Section 7 delays the implementation date of the “Cadillac Tax” from January 1, 2020 to January 1, 2025.  Generally, Obamacare imposed a 40% excise tax on high cost-employer sponsored health care coverage.  The “Cadillac Tax” is the subject of several of my prior blogs.  See Cadillac Tax: Delayed and Deductible, December 28, 2015; Health Coverage Includable in “Cadillac Tax” Calculations, November 19, 2015; and New IRS Excise Tax on High Cost Health Plans – the “Cadillac Tax”, September 30, 2015.

With the delay of the implementation date of the “Cadillac Tax” rather than its repeal, employers should continue to implement cost reduction programs designed to bring down the cost of their health plans (with the goal of getting below the high cost thresholds).

Section 8 provides that over the counter medications will be qualified medical expenses effective January 1, 2018.  Generally, health plans, flexible spending arrangements (“FSAs”), health reimbursement accounts (“HRAs”), and certain other health care arrangements will help pay or permit the reimbursement of qualified medical expenses.  Obamacare excluded over the counter medications from the definition of qualified medical expenses.  If Section 8 is adopted, employers will need to review their health plans (including FSAs and HRAs) and make a determination as to whether to cover over the counter medications.  Please note that plan amendments may be required to implement the employer’s plan design changes.

Section 10 repeals the reduced limit for annual benefits under flexible spending accounts.  Generally, Obamacare limited the annual benefits available under FSAs to $2,500 (adjusted for inflation).   If Section 10 is adopted, employers will need to determine the appropriate level of FSA contributions to be permitted under their cafeteria plans (and amend the plans accordingly).

Section 16 increases the limit on annual contributions to health savings accounts so that the maximum contribution is the sum of the annual deductible and the out-of-pocket expenses payable with respect to the applicable high deductible plan.  The Ways And Means summary indicates that the “basic limit will be at least $6,550 in the case of self-only coverage and $13,000 in the case of family coverage beginning in 2018”.  The current 2017 limits are $3,400 of self-only coverage and $6,750 for family coverage.

In addition, Section 17 will permit both spouses to make catch-up contributions to the same health savings account effective January 1, 2018.

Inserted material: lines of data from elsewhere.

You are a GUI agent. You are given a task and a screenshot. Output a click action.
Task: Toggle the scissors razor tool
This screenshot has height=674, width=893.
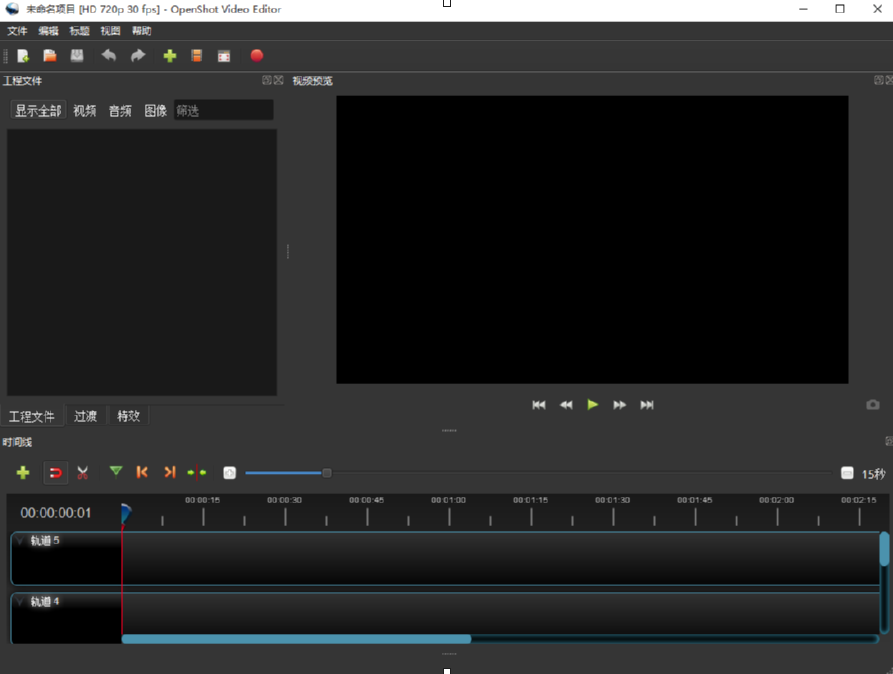tap(83, 472)
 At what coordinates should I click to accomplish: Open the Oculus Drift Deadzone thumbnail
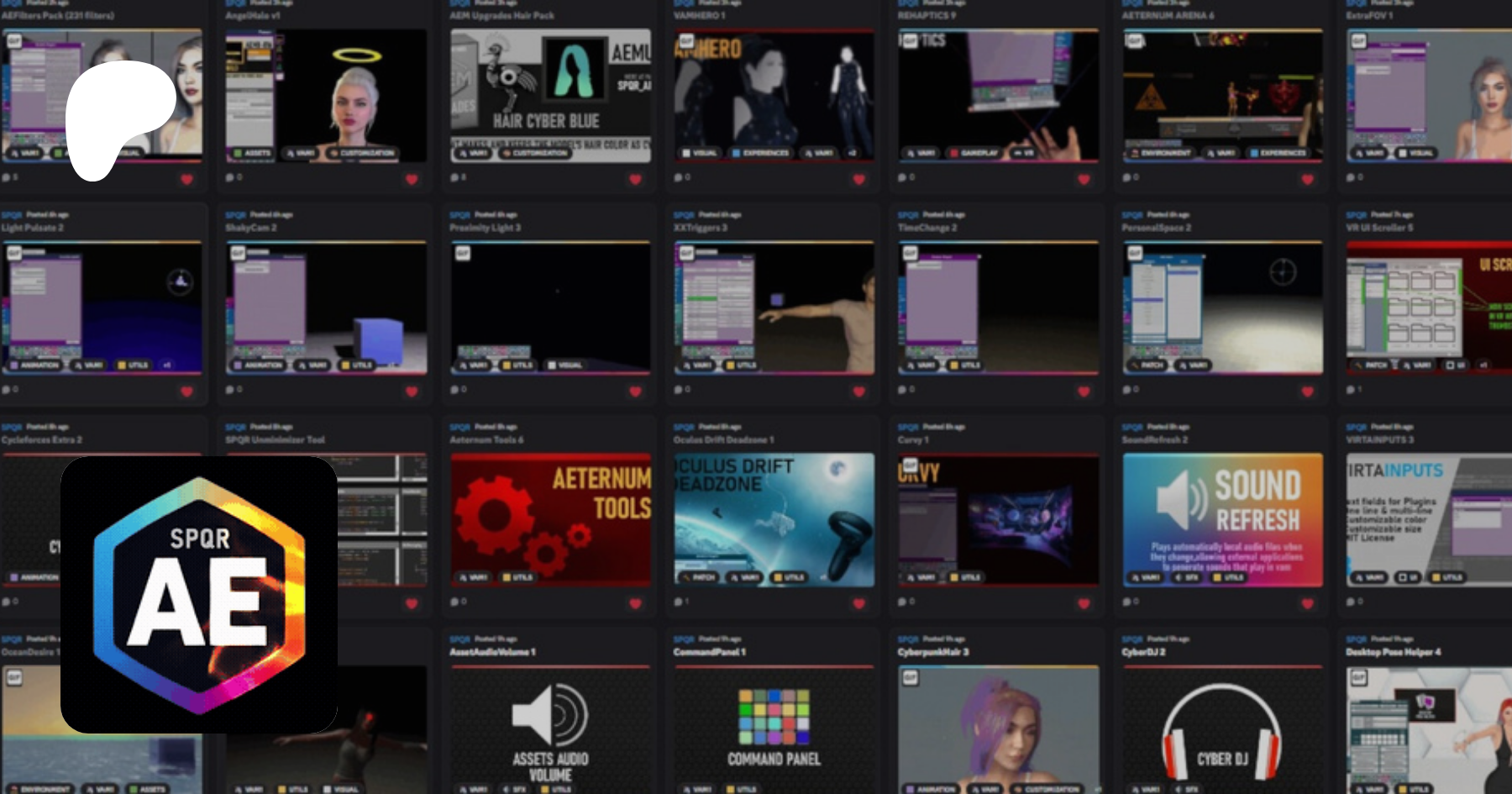[774, 519]
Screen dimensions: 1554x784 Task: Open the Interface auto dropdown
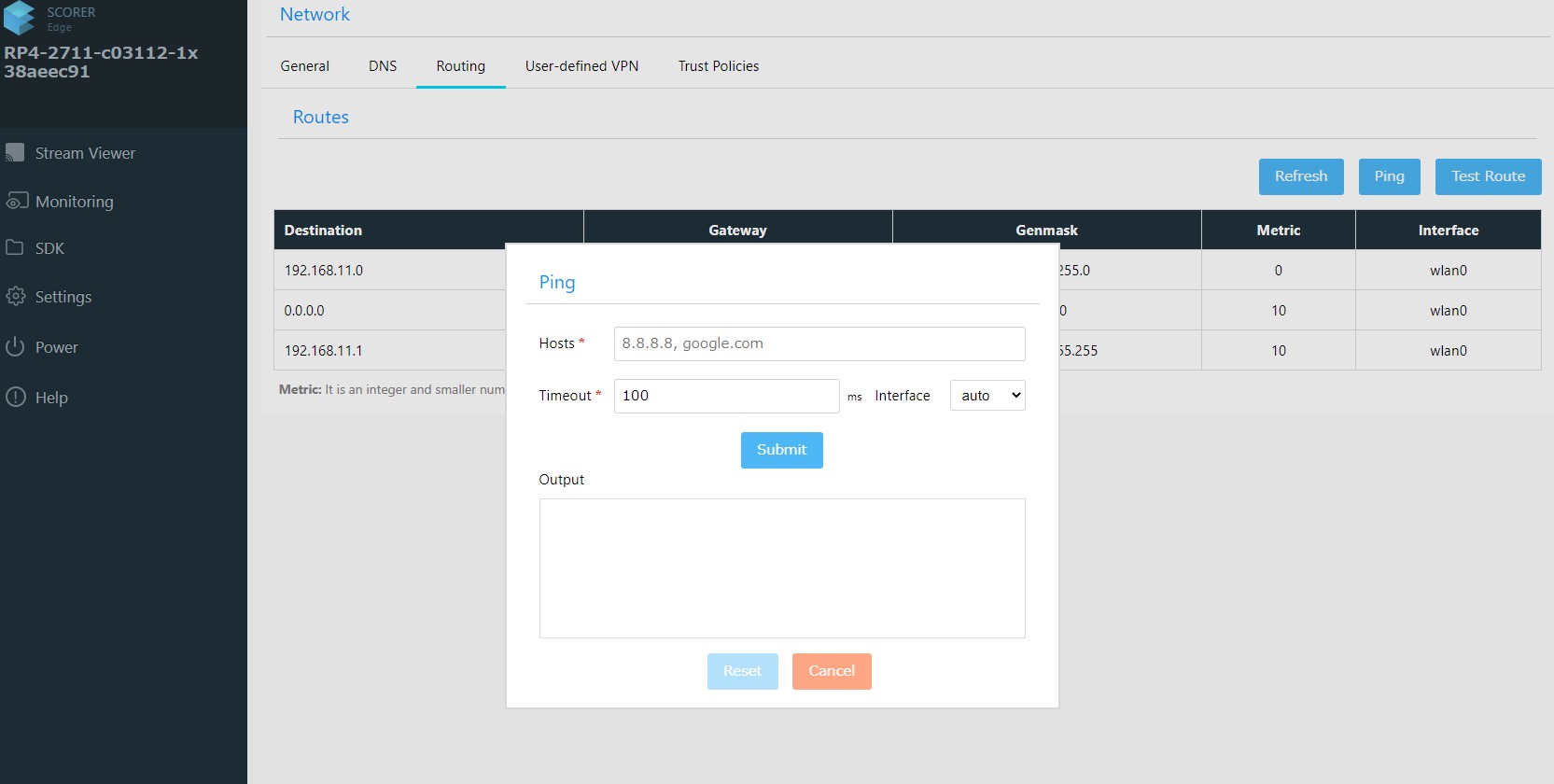pos(987,396)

If Sections 16 and 17 are adopted, employers who contribute to health savings accounts for their employees participating in high deductible health plans will need to review their health savings account programs and make a determination as to what level they are willing to contribute to their employees’ health savings accounts.  Again, please note that plan/document amendments may be required to implement these plan design changes.

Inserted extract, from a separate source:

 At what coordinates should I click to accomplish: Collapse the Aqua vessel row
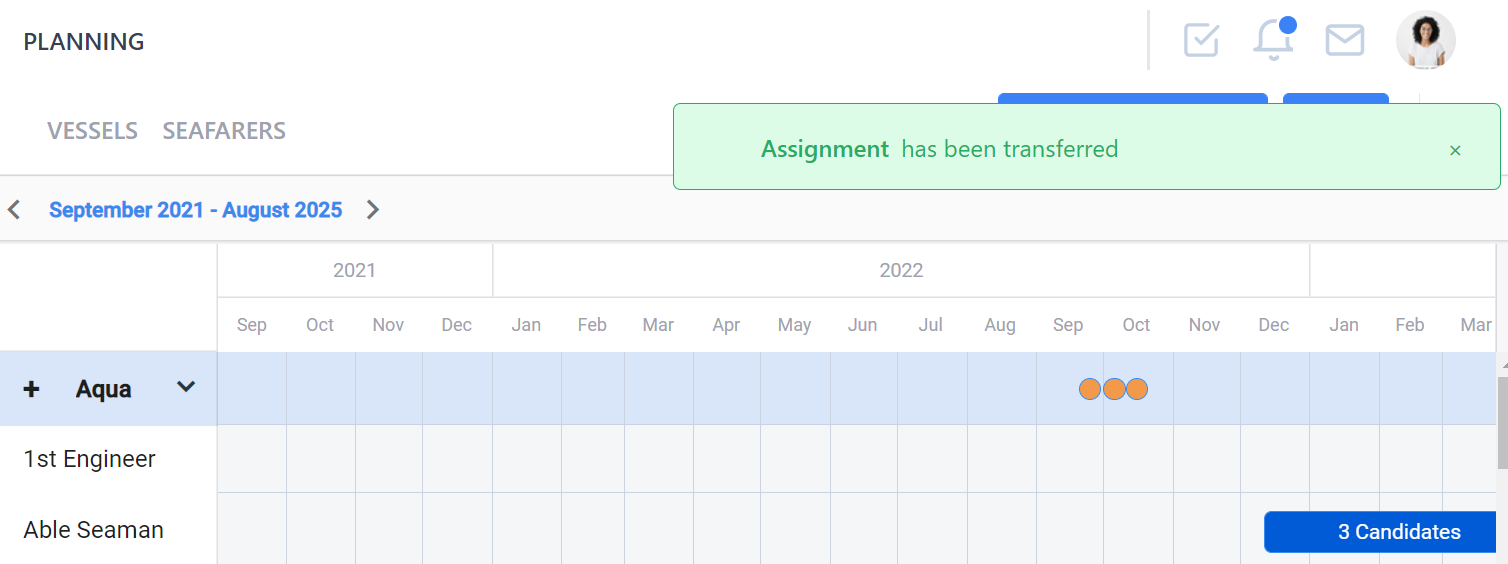click(186, 387)
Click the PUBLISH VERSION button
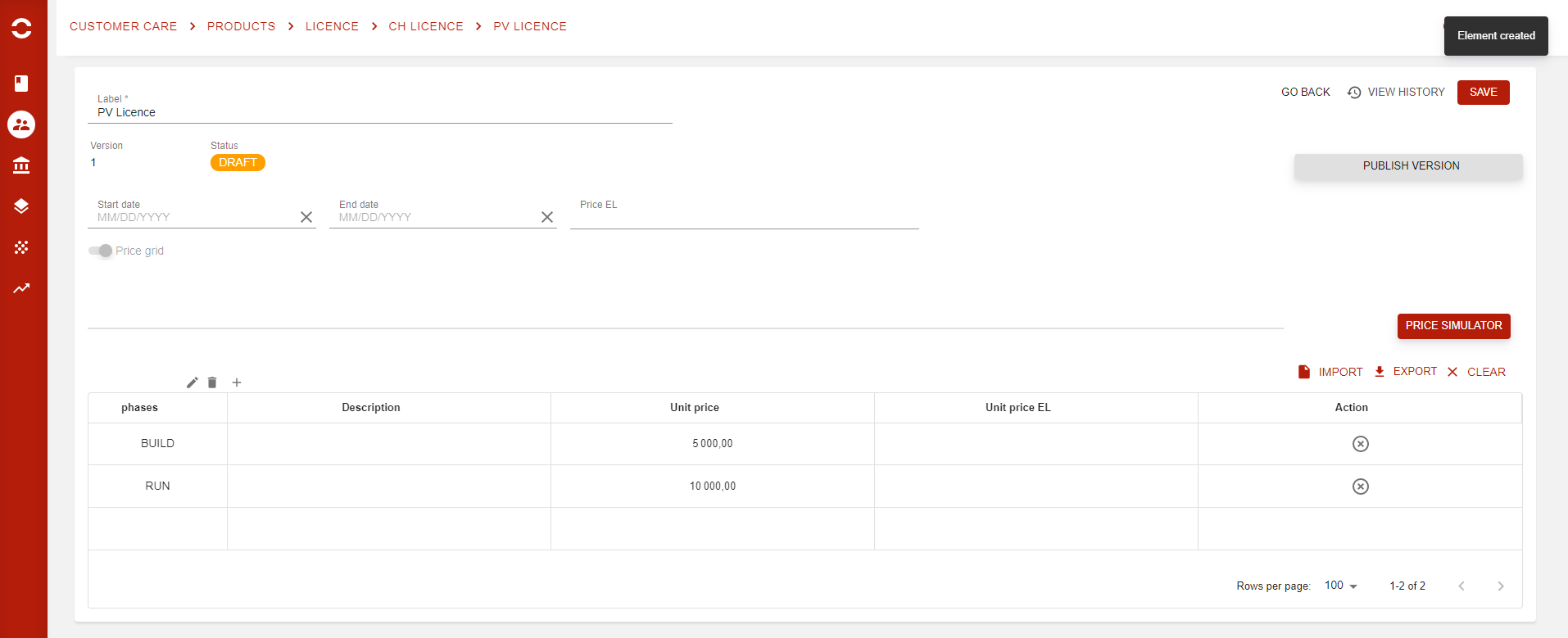1568x638 pixels. tap(1408, 166)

In summary, while we are still very early in the process, the American Health Care Act is likely to contain a number of provisions that will require employers to review and modify their employee benefit programs.  Therefore, employers should continue to monitor the AHCA deliberations and consider their options if these provisions (or variations of these provisions) are adopted.

DISCLAIMER: Because of the generality of this update, the information provided herein may not be applicable in all situations and should not be acted upon without specific legal advice based on particular situations.